● **WHAT YOU SHOULD DO**: For the word "triple", count the lines of the records that hold it, and give only that number.

[Opening GIVEN DATA section]

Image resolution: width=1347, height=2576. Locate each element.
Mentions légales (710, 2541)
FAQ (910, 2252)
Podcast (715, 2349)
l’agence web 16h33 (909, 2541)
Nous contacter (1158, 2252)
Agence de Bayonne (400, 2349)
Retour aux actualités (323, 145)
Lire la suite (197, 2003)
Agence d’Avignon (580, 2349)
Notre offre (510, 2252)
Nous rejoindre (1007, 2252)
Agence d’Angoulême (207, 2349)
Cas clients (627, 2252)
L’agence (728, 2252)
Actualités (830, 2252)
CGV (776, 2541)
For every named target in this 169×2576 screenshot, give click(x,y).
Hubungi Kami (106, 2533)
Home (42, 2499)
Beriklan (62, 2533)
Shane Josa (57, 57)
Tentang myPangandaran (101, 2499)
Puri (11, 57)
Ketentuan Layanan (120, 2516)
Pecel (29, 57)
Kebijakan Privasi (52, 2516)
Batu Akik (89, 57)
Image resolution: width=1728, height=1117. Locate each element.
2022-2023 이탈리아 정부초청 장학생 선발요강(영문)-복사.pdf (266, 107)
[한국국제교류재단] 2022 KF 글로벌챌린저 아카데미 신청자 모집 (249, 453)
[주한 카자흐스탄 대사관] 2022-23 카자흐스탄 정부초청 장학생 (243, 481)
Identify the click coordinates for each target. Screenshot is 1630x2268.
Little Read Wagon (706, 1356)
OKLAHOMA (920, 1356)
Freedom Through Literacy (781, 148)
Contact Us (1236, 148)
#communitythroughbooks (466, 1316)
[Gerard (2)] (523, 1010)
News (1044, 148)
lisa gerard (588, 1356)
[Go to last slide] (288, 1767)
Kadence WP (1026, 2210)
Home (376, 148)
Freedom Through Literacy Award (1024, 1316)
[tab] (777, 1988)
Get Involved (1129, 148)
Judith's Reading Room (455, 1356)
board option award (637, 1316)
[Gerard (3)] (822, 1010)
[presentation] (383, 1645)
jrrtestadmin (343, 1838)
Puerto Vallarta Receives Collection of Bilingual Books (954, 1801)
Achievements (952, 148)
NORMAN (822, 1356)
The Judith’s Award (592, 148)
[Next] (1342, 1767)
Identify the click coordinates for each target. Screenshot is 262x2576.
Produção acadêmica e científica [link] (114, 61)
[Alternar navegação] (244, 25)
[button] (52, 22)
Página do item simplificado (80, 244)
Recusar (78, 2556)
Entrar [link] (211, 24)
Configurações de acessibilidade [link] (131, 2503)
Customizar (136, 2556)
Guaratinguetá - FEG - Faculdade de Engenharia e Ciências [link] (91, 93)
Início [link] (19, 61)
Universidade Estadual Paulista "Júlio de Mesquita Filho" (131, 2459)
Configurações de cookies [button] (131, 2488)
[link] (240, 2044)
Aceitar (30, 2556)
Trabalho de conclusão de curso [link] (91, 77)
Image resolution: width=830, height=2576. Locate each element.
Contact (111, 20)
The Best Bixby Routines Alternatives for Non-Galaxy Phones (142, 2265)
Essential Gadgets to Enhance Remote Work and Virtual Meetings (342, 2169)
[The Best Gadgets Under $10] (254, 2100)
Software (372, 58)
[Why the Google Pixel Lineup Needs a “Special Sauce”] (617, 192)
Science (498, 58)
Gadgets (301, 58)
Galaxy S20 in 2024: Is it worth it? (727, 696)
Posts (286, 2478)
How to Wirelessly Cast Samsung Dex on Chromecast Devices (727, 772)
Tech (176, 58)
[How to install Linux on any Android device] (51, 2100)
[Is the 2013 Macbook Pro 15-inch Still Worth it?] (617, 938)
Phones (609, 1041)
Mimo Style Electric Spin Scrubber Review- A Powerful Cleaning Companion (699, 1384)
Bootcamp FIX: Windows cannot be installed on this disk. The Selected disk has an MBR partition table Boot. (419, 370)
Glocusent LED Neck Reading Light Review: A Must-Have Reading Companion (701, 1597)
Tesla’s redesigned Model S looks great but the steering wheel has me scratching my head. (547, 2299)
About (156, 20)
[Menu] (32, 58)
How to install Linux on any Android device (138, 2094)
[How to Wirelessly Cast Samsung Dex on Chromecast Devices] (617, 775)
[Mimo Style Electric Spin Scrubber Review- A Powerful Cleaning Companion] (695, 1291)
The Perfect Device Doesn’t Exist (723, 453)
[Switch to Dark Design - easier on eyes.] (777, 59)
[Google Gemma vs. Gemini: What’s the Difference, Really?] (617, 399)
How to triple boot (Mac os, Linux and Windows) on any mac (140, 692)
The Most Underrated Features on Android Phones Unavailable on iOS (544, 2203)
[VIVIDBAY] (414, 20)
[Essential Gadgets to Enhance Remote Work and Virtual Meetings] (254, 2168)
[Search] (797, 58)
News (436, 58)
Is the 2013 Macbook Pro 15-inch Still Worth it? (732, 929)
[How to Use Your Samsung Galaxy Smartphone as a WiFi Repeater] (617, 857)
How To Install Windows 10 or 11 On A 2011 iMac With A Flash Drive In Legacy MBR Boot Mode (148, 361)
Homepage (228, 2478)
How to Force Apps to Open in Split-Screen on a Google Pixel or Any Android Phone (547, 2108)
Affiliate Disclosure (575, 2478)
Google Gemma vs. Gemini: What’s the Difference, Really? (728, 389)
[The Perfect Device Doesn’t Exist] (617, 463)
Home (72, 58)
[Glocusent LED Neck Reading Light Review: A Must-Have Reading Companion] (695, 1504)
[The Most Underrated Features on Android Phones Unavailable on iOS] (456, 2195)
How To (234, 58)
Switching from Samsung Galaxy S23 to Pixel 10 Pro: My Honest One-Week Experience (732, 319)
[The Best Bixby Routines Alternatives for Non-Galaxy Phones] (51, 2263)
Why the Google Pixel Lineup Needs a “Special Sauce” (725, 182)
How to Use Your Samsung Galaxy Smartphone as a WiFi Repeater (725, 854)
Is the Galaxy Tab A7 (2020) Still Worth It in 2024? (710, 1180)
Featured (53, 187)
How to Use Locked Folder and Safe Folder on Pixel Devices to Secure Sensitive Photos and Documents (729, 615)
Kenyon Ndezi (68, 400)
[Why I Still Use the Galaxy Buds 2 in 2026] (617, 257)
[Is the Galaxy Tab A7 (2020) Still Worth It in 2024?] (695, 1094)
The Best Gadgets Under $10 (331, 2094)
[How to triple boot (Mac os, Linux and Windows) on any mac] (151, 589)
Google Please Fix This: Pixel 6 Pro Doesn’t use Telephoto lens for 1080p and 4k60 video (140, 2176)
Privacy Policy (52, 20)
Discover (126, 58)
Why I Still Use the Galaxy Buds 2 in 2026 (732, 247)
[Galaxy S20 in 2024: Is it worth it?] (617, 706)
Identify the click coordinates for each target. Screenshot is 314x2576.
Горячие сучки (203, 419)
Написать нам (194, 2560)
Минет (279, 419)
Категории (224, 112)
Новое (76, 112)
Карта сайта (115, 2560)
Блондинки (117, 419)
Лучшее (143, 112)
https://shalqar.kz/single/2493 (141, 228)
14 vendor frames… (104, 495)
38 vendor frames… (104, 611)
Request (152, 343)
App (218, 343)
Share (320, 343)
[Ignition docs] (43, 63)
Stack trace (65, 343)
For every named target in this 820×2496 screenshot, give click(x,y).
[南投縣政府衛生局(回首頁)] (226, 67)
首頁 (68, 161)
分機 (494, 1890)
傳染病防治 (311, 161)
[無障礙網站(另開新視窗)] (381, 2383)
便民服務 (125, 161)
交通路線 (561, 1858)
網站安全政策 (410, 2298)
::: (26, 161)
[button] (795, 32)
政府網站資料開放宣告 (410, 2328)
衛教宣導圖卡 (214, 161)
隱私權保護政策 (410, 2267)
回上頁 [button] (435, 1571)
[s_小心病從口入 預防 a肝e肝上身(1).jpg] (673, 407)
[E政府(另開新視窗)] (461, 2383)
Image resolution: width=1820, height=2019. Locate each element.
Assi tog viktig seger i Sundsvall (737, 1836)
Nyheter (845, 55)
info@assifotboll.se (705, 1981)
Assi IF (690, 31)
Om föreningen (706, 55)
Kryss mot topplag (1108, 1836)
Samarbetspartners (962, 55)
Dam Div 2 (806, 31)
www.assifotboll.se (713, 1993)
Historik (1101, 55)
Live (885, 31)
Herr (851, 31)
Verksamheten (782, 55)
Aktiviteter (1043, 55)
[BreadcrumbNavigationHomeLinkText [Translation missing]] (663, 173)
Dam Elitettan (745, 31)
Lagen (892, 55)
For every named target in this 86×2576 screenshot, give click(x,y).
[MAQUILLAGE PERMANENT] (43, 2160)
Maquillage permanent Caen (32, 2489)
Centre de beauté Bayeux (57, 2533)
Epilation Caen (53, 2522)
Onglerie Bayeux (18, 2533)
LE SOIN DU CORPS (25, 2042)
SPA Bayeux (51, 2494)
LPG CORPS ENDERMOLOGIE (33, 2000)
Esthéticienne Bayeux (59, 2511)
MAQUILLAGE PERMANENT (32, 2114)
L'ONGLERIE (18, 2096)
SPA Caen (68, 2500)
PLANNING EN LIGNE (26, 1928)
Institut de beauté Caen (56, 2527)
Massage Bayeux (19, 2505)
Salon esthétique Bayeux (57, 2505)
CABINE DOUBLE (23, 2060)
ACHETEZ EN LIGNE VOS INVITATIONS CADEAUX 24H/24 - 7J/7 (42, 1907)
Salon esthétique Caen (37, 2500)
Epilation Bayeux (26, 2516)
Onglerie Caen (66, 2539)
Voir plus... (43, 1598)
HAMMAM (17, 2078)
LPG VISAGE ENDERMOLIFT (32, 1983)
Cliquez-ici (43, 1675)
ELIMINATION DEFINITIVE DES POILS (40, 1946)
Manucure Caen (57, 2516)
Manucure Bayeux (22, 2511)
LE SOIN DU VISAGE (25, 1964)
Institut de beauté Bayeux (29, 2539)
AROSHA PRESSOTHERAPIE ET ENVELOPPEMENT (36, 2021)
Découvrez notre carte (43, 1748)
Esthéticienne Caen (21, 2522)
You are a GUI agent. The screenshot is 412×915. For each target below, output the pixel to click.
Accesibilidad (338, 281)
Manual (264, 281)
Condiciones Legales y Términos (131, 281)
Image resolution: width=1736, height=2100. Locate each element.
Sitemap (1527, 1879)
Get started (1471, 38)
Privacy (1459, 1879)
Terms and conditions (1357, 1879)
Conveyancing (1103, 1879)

[Closing GIVEN DATA section]

● **SOLUTION FOR THIS TASK**: 2